■ TAREFA 1
Diga se cada afirmação abaixo está de acordo com o texto sobre a herança recebida por Lula. Responda sim ou não e cite, sem mudar nada, as palavras do texto que decidem a resposta.
(a) O Plano Real foi lançado em 1994.
(b) Pedro Álvares Cabral partiu do Porto.
(c) O PT apoiou o Plano Real desde o começo.
■ TAREFA 2
Copie do texto sobre a herança recebida por Lula o trecho que vai de "Não acredita? Então" até "pular essa parte.", sem alterar nenhuma palavra.
■ TAREFA 3
Dê a continuação do texto sobre a herança recebida por Lula a partir do ponto em que ele termina.

■ TEXTO
════════
Bendita
Herança Maldita !
Claudio
Bittencourt *
(IMAGENS POR CONTA DO HUMOR DO BLOG)
Nunca antes na
história deste país um presidente da República recebeu do antecessor condições
tão benditas quanto Luiz Inácio Lula da Silva, o Lula.
Não acredita? Então vamos lá, do princípio. Tudo começou quando um jovem fidalgo
português, de nome Pedro Álvares Cabral, partiu de Lisboa em busca das Índias
(com I maiúsculo!) nos idos de 1500...
Ok, ok, vamos pular essa parte.
Passou-se o tempo, o
Brasil foi descoberto, a independência declarada, a escravidão abolida, a
República proclamada, a ditadura instaurada e a democracia restaurada - em
tese. Após muita instabilidade política
e um breve período de vacas gordas, o Brasil mergulhou na 'década perdida', como
ficaram conhecidos os anos oitenta do século XX, que combinava estagnação,
hiperinflação e uma sucessão interminável de crises e planos econômicos
fracassados.
Foi aí que um presidente da
República chamado Itamar Franco, assessorado pelo ministro da Fazenda, Fernando
Henrique Cardoso, o FHC, lançou, em 1994, mais um plano de estabilização da
moeda, o Plano Real. Só que esse, ao
contrário dos anteriores, deu certo, a despeito da oposição de Lula e do seu
partido, o PT, que, entre outras imprecações, o taxaram de eleitoreiro.
════════
■ DADOS
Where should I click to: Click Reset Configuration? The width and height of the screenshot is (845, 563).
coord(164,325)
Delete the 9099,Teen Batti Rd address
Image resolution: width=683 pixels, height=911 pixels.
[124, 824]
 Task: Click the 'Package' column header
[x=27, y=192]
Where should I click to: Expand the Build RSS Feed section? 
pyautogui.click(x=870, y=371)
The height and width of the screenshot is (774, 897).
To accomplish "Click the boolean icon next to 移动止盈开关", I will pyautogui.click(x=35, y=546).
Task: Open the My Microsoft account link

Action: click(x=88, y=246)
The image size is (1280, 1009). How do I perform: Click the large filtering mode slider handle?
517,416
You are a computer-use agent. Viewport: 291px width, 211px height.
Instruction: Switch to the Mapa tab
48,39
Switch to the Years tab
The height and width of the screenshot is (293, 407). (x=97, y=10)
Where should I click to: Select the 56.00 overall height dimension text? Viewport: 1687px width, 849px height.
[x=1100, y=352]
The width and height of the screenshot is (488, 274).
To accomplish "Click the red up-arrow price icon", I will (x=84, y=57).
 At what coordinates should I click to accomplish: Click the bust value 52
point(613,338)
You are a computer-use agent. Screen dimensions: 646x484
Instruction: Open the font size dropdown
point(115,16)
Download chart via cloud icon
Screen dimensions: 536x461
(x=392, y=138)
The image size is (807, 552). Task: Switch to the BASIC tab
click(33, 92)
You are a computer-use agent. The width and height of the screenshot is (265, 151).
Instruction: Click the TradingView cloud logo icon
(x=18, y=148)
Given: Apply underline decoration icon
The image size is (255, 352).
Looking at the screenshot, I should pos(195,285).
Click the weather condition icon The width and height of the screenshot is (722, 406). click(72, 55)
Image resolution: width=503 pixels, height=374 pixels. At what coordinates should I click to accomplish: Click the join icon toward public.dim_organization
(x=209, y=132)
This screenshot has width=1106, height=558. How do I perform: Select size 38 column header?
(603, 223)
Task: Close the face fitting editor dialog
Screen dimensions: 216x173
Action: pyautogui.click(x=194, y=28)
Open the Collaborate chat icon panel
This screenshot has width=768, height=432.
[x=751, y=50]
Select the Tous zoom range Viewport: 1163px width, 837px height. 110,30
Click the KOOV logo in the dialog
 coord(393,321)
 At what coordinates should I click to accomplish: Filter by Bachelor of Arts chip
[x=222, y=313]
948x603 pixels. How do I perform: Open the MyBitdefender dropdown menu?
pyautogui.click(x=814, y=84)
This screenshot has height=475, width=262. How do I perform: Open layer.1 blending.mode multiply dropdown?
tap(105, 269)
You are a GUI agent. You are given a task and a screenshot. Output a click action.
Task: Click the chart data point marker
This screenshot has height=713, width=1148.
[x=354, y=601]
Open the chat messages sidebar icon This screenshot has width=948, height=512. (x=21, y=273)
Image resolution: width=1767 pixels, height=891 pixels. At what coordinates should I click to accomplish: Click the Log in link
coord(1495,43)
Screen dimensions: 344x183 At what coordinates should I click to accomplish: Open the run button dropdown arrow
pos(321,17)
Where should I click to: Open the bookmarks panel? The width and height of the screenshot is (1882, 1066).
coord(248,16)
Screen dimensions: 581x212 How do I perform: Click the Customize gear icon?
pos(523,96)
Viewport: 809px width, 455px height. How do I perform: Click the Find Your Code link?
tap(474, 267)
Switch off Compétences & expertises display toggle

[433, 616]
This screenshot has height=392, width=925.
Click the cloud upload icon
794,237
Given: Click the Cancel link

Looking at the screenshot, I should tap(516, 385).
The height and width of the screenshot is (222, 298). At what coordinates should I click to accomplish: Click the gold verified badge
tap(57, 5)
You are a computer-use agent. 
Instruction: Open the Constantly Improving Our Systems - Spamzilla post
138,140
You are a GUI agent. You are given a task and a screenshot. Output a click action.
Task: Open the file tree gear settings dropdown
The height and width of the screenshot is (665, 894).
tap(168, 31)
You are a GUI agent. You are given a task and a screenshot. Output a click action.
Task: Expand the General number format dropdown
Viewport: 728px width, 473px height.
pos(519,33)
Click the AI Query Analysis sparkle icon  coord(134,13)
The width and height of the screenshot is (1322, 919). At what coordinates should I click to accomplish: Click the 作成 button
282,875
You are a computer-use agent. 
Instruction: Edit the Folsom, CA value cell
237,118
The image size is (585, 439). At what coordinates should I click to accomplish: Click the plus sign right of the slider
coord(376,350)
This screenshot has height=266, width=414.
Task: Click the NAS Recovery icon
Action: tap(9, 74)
════════
■ RESPOSTA 1
(a) Sim: "lançou, em 1994, mais um plano de estabilização da moeda, o Plano Real"
(b) Não: "partiu de Lisboa em busca das Índias"
(c) Não: "a despeito da oposição de Lula e do seu partido, o PT"

■ RESPOSTA 2
Não acredita? Então vamos lá, do princípio. Tudo começou quando um jovem fidalgo
português, de nome Pedro Álvares Cabral, partiu de Lisboa em busca das Índias
(com I maiúsculo!) nos idos de 1500...
Ok, ok, vamos pular essa parte.

■ RESPOSTA 3
Os anos que se
seguiram foram muito difíceis para o Plano Real, que quase deu com os burros
n'água. Pode-se imaginar o que seja
superar décadas de cultura inflacionária e enfrentar e corrigir as distorções
acumuladas em tão longo período de desvario econômico. Mas o que tinha que ser feito foi feito, na
medida do possível, às vezes aos trancos e barrancos, mas foi feito. Para começar, na esteira do Plano Real veio o
Programa de Estímulo à Reestruturação e ao Fortalecimento do Sistema Financeiro
Nacional, o Proer, com o propósito de restabelecer a solidez e a credibilidade
do sistema financeiro, grandemente abaladas pela novel estabilidade da
moeda. Na era pré-Real, os bancos se
viciaram em inflação, droga alucinógena da qual tiravam a maior parte dos seus
ganhos. Domado o dragão inflacionário,
os bancos foram atacados por uma terrível síndrome de abstinência, privados que
estavam daquela cachacinha cotidiana (inflação = 1,2% ao dia!). Segundo dados do Banco Central, 22 deles
sofreram intervenção/liquidação em pouco mais de um ano.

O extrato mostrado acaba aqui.